A cinematic, futuristic light-artwork will be projected onto the hospital’s historic southern archway, at the Macquarie Street entrance.
Festival goers will see images of commuters and workers surviving COVID-19, activists resisting inconsistent lockdown orders and protesting unilateral government decisions, and health workers risking their lives to make the city safe from the pandemic.
The images are accompanied by Greenwell’s music and Uncle Jack’s narration.
Love & Revolution will be projected onto 47 George Street Tallawoladah. It includes a tribute to departed Palestinian-Lebanese poet Candy Royalle, and moves women centre-stage; uniting light-artworks and strong lyrics.
The light-artwork documents a stunning mural created by street artist Ms Saffaa in collaboration with Nicola Bailey and community.
It features poetry from Saleh and a documentary featuring Royalle and her campaigns for queer and Palestinian liberation. “We are dawn and dusk, there is no light without our dark, we are growing new worlds and new worlds are growing us,” writes Saleh, in Arabic and English.
On May 21 at 6.30pm at Tallawoladah, DJ Tonalist, will perform soundscapes accompanied by Saleh, alongside Love & Revolution.
Bungaree is the work of Tobin and recovers the colonial sandstone walls of Angel Place for Aboriginal stories.

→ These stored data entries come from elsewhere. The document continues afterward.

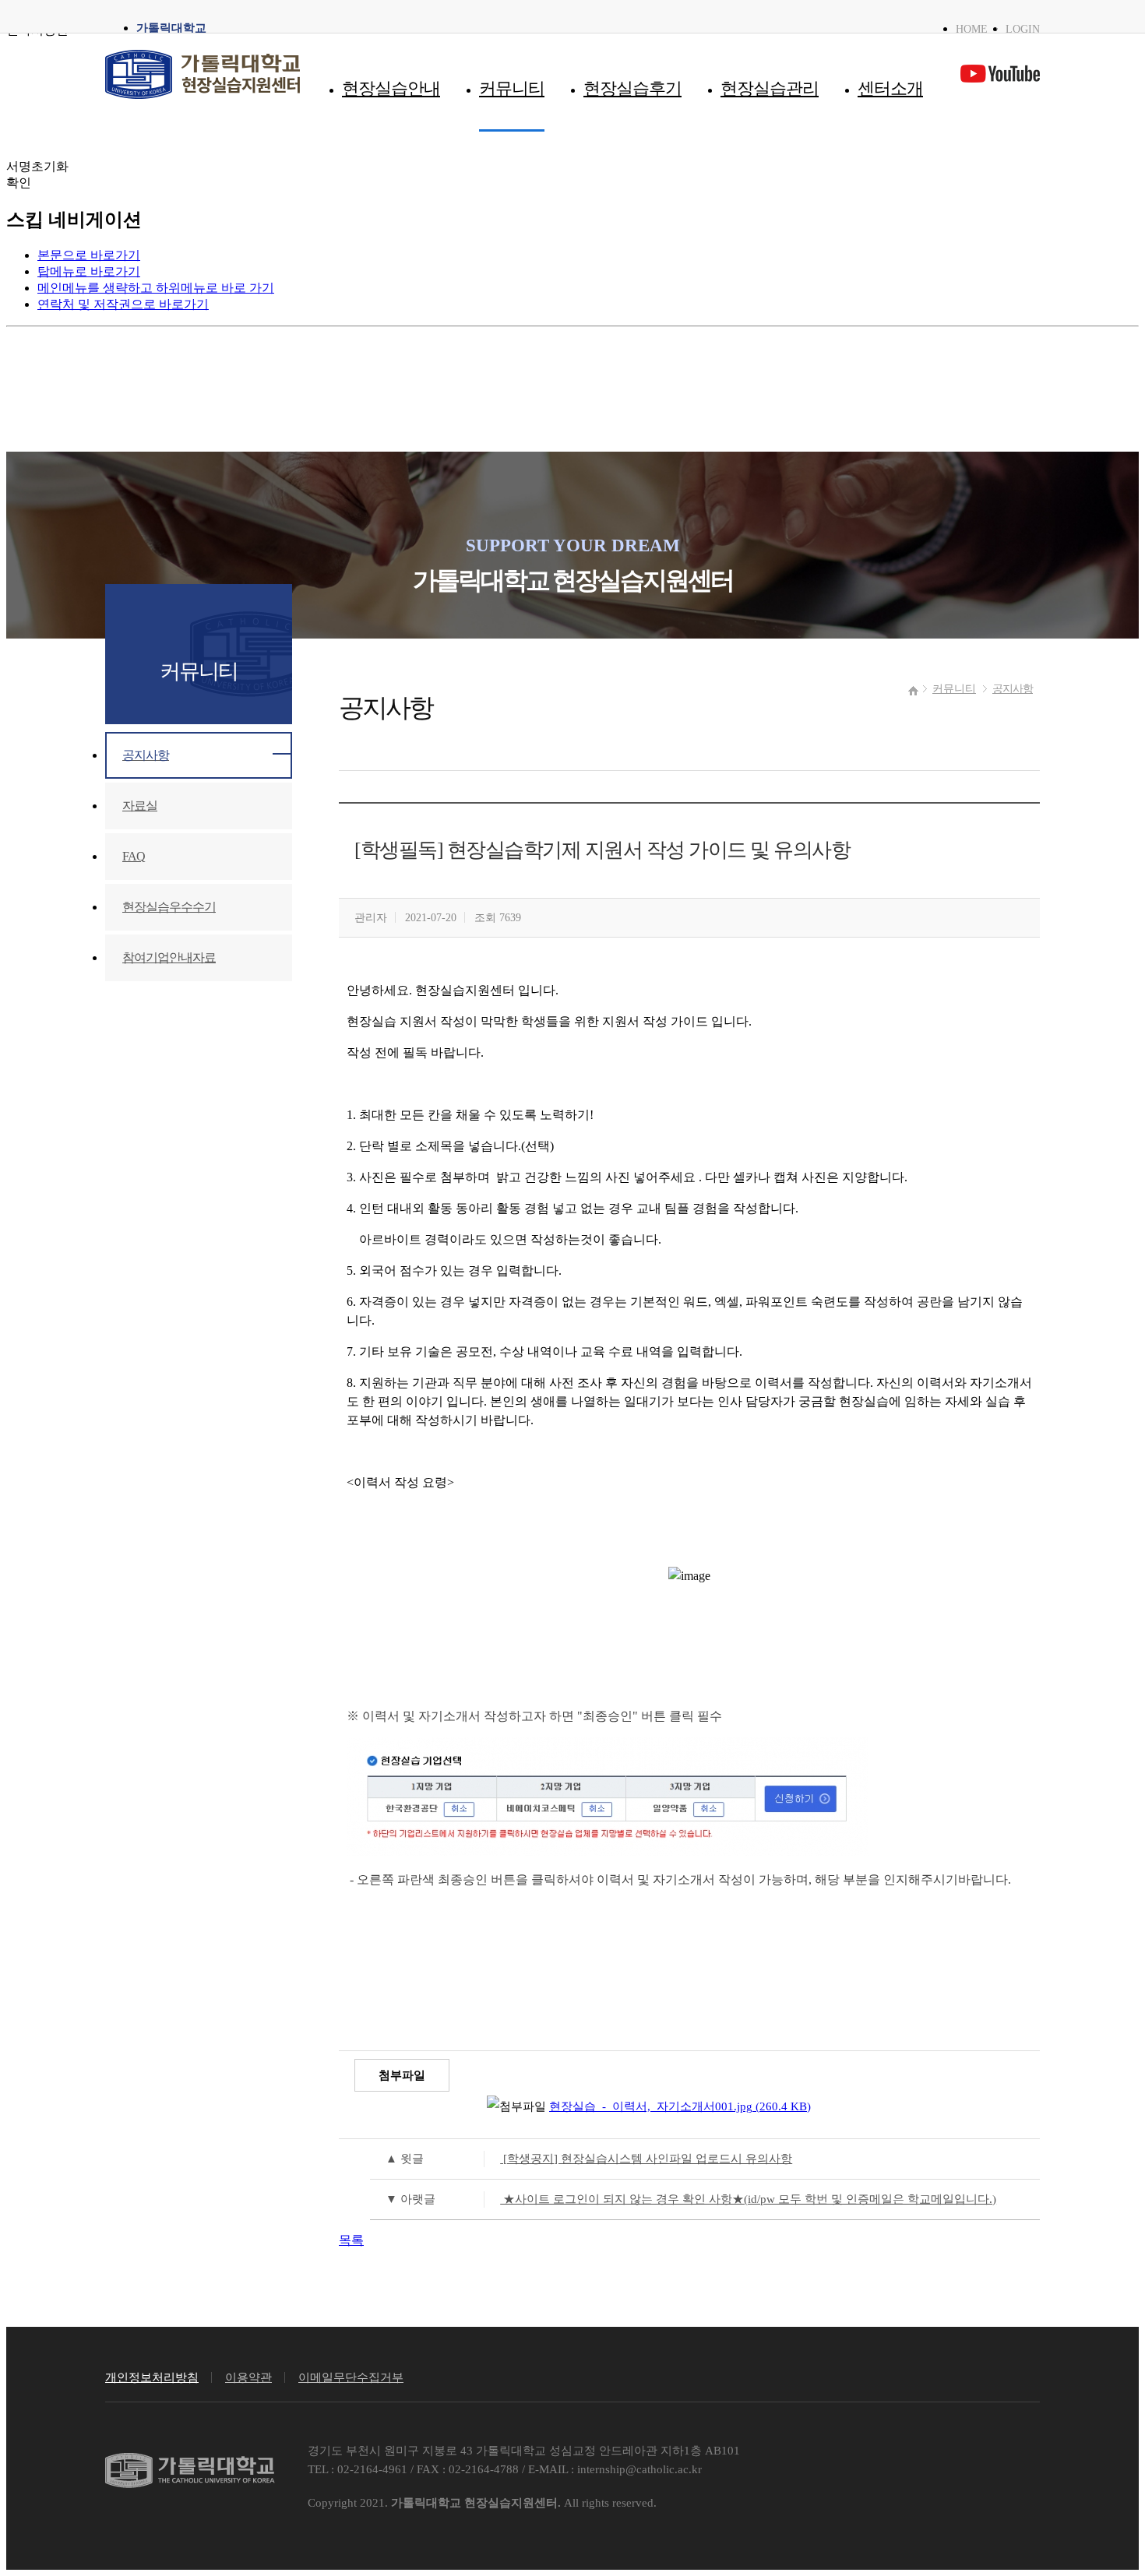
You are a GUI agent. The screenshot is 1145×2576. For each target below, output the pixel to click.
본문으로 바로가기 (88, 255)
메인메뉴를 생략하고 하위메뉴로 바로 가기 (155, 287)
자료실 (139, 805)
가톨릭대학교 (171, 27)
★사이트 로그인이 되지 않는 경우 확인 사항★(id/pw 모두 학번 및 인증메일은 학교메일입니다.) (691, 2198)
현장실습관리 (769, 88)
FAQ (133, 856)
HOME (972, 29)
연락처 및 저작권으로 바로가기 (123, 304)
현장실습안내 (391, 88)
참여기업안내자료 (169, 957)
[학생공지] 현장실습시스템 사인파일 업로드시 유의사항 (589, 2158)
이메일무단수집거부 (350, 2377)
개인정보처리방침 (152, 2377)
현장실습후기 (632, 88)
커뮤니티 (511, 88)
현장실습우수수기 (169, 906)
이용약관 (248, 2377)
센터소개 (890, 88)
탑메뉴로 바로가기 (88, 271)
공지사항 (1012, 688)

Her projection art will reclaim the life of Bungaree of the Garigal clan (Broken Bay).
Bungaree was a teenager when the First Fleet sailed into Sydney Cove. He went on to become a diplomat, interpreter and witty mimic of the colonials. He circumnavigated the country with the Royal Navy, but unlike Captain Flinders and his cat, no statue was erected for Bungaree.
The piece casts its glow over the spot where the Tank Stream once flowed and where the Gadigal people crafted stone tools. “Angel Place might be covered in concrete, but those rivers and creeks are still running through this place. They still retain and hold those stories of country,” said Tobin.
Filmmaker and producer Jacqui North encourages people to walk to the locations. “As the city re-emerges from lockdown, these artworks remember and celebrate peaceful mass protests and look to a brighter future.”